GPT-4 는 인간이 사용하기에 엄청 좋아졌다. 하지만 완벽하게 기존 문제점을 해결한건 아니다.
더욱 모델이 커졌지만, 컴퓨팅 최적화 & 인프라 최적화를 수행했고 그걸 어느정도는 달성했다.
그 능력들은 각 기능을 가진 작은 모델(1000~10000배 컴퓨팅이 작은)들로 측정이 가능했다.

추가적으로 GPT-4 Eval & Instruction Tuning with GPT-4 & RLAIF 관련해서

gpt-4 eval

https://arxiv.org/abs/2303.16634

Instruction Tuning with GPT-4

RLAIF

https://arxiv.org/abs/2309.00267
Reinforcement learning from human feedback (RLHF) has proven effective in aligning large language models (LLMs) with human preferences. However, gathering high-quality human preference labels can be a time-consuming and expensive endeavor. RL from AI Feedback (RLAIF), introduced by Bai et al., offers a promising alternative that leverages a powerful off-the-shelf LLM to generate preferences in lieu of human annotators. Across the tasks of summarization, helpful dialogue generation, and harmless dialogue generation, RLAIF achieves comparable or superior performance to RLHF, as rated by human evaluators. Furthermore, RLAIF demonstrates the ability to outperform a supervised fine-tuned baseline even when the LLM preference labeler is the same size as the policy.
요약, 유용한 대화 생성, 무해한 대화 생성 작업 전반에서 RLAIF는 인간 평가자가 평가한 결과 RLHF와 비슷하거나 더 우수한 성능을 달성했습니다. 또한 RLAIF는 LLM 선호도 라벨이 정책과 동일한 크기일 때에도 감독을 통해 미세 조정된 기준선을 능가하는 성능을 보였습니다.
In another experiment, directly prompting the LLM for reward scores achieves superior performance to the canonical RLAIF setup, where LLM preference labels are first distilled into a reward model.

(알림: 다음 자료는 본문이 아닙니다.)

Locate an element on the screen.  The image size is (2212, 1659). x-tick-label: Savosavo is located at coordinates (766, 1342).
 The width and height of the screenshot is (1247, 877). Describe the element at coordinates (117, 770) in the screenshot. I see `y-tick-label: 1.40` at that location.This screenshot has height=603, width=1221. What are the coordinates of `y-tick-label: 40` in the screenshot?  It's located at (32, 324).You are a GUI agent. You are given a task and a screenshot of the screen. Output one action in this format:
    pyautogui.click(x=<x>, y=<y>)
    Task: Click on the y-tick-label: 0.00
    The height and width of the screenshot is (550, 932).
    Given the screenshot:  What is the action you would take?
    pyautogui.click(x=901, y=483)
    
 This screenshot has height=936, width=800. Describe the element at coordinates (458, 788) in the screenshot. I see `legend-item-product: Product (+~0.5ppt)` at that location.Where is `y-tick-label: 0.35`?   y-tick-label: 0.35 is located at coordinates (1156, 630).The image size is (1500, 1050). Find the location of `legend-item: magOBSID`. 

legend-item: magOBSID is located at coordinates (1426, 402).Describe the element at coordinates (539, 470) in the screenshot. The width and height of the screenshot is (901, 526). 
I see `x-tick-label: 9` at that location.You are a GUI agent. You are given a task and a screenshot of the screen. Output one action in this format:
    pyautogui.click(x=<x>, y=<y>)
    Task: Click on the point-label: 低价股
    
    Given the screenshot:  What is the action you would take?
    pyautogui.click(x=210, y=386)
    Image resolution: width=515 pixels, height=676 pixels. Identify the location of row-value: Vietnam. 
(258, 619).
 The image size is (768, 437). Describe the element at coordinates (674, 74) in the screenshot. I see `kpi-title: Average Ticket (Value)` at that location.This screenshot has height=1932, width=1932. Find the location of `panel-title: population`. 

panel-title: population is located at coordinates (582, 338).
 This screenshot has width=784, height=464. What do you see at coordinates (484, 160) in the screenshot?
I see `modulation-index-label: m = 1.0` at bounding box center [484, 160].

Finally, we conduct extensive studies on techniques for generating aligned AI preferences. Our results suggest that RLAIF can achieve human-level performance, offering a potential solution to the scalability limitations of RLHF.